> Source passage:
Thursday, March 25, 2010

Posted by Laurel Garver on Thursday, March 25, 2010 18 comments
Not long ago I had a nice IM chat with a friend my husband and I visited in England in 2006, when I was in the early stages of drafting Bring to Light. It got me thinking about how discovering a captivating setting can open possibilities for plot, theme and characterization.

In early outlines of my novel, I'd intended to include a one-chapter foray to southwest England, where I'd actually lived with a family when I was in college. But this particular vacation morphed into a major research trip that radically changed my vision for my novel.

> Provided material:
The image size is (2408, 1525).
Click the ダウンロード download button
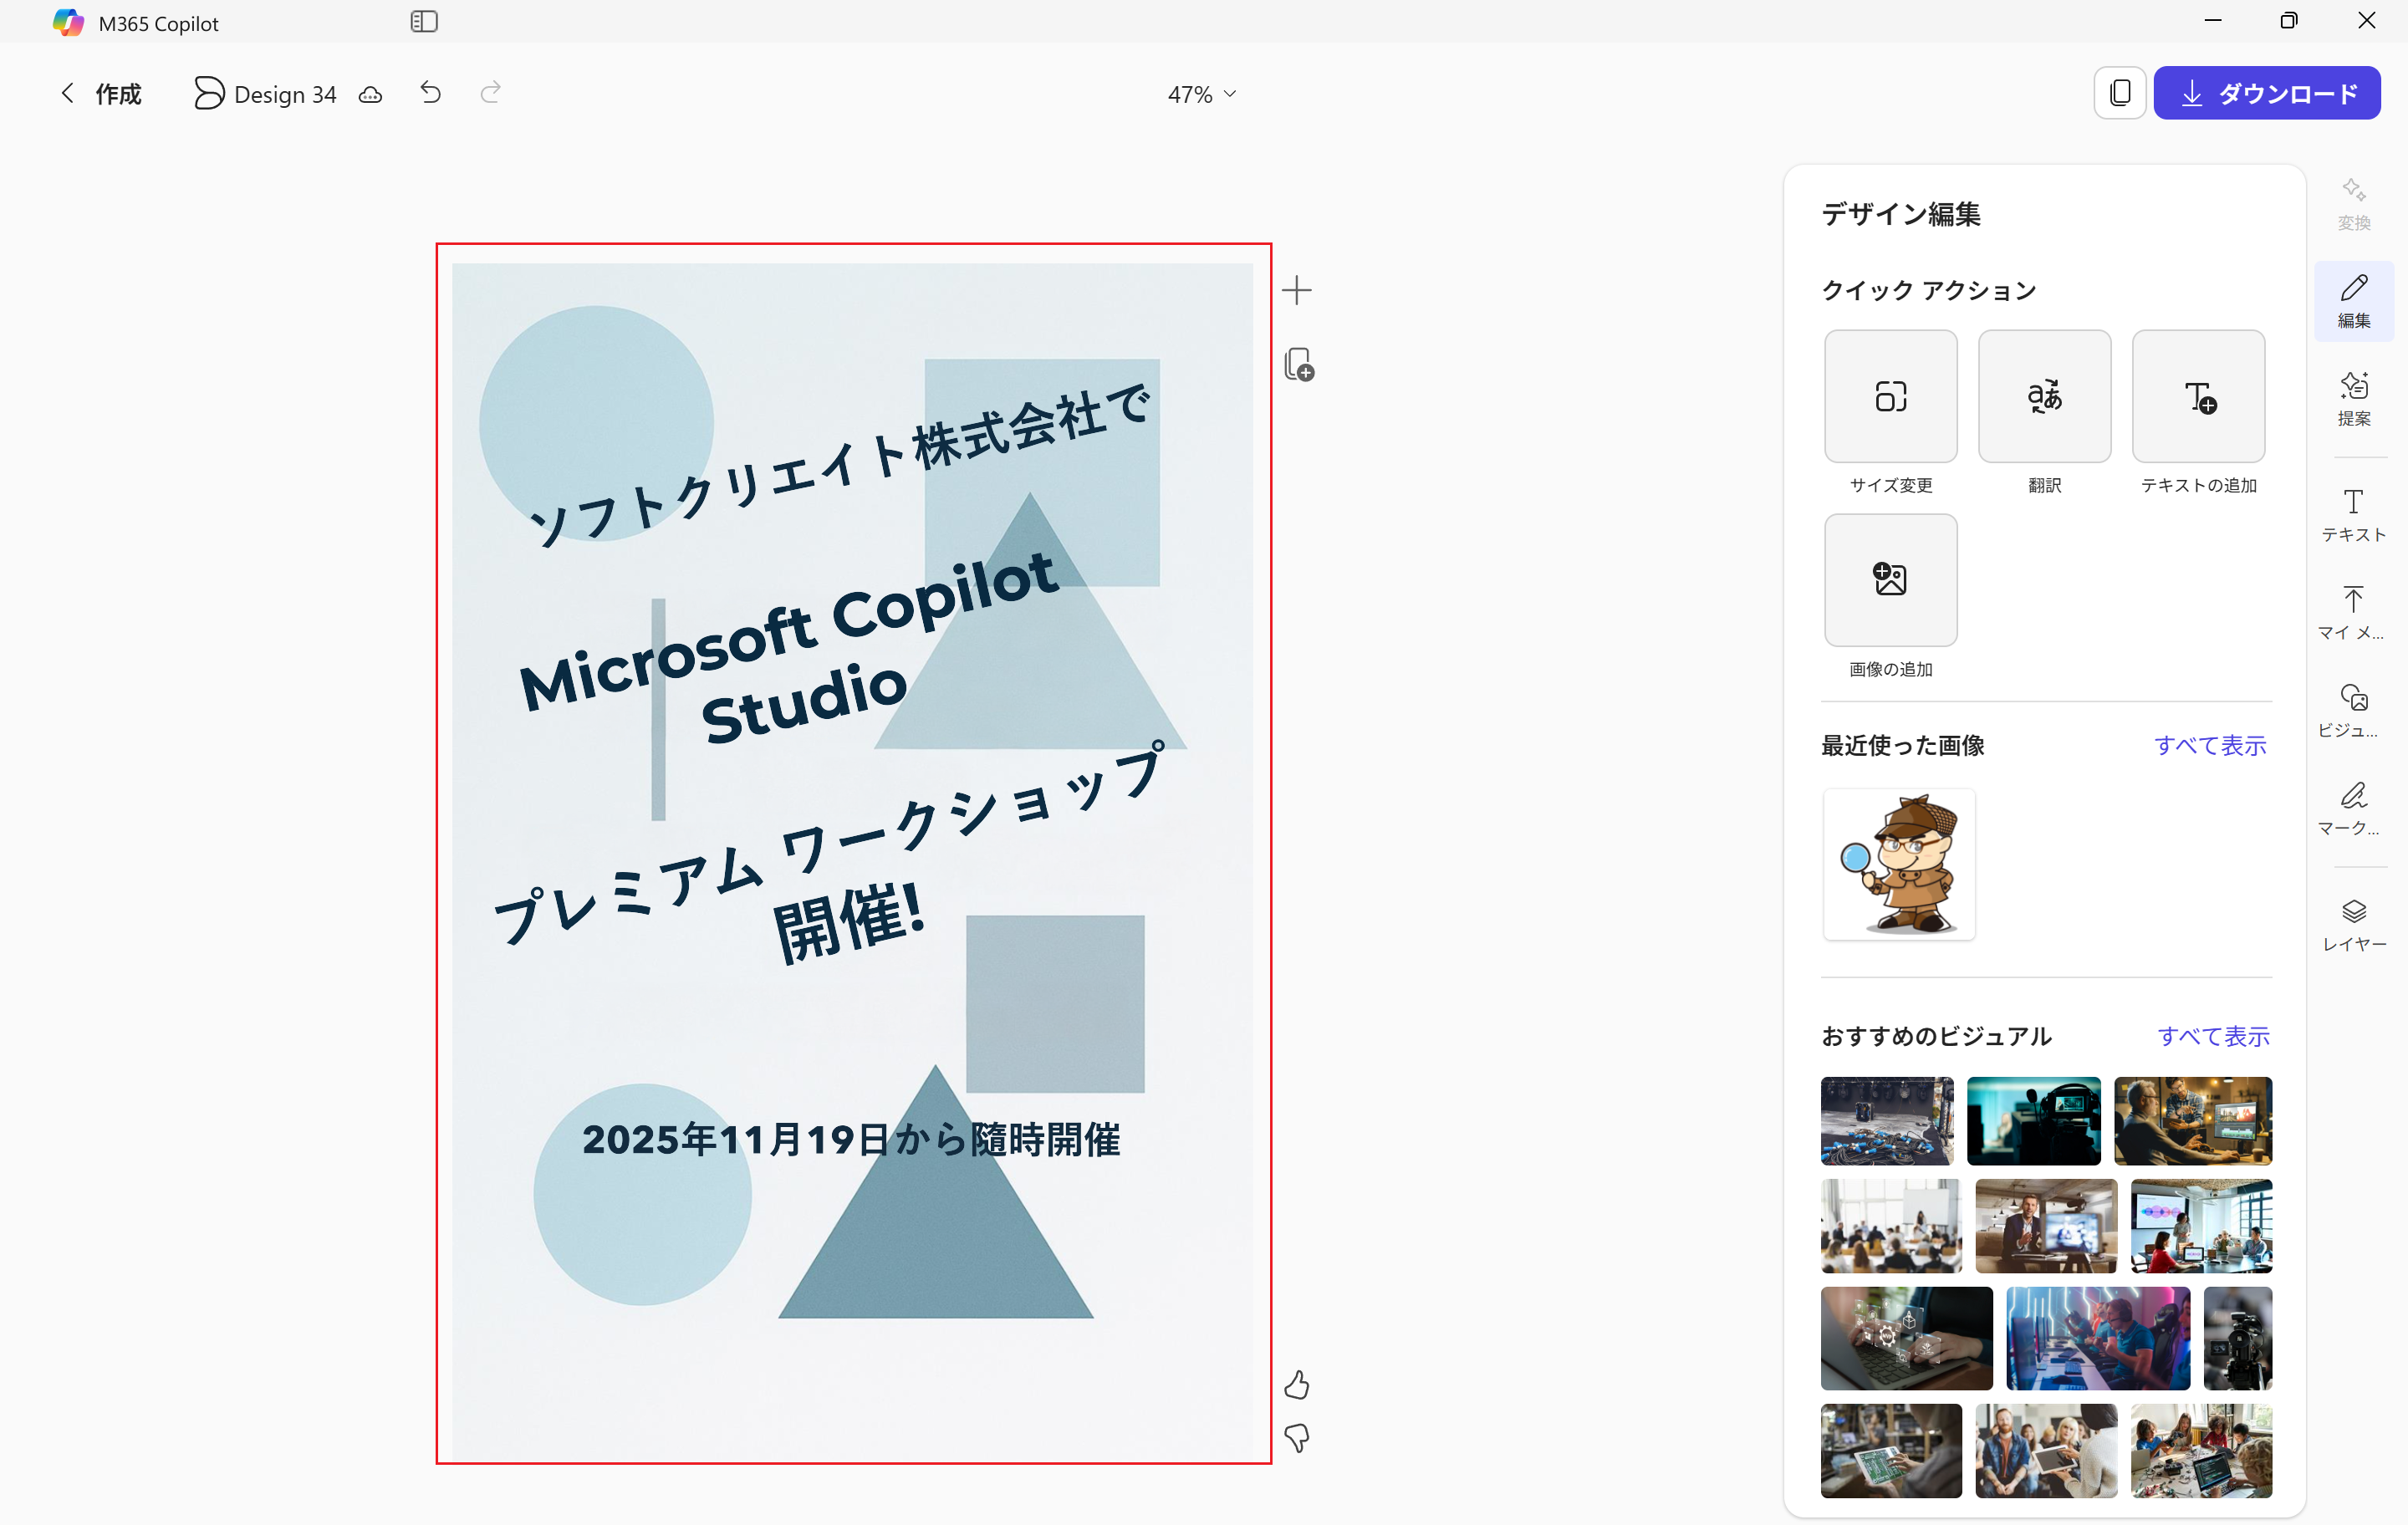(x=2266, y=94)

> What you are asked to do: Reproduce verbatim the passage of the blog post about setting that begins at the words "In early outlines" and stops after "for my novel.". The listing has no connection to the blog post about setting.

> Solution for this problem:
In early outlines of my novel, I'd intended to include a one-chapter foray to southwest England, where I'd actually lived with a family when I was in college. But this particular vacation morphed into a major research trip that radically changed my vision for my novel.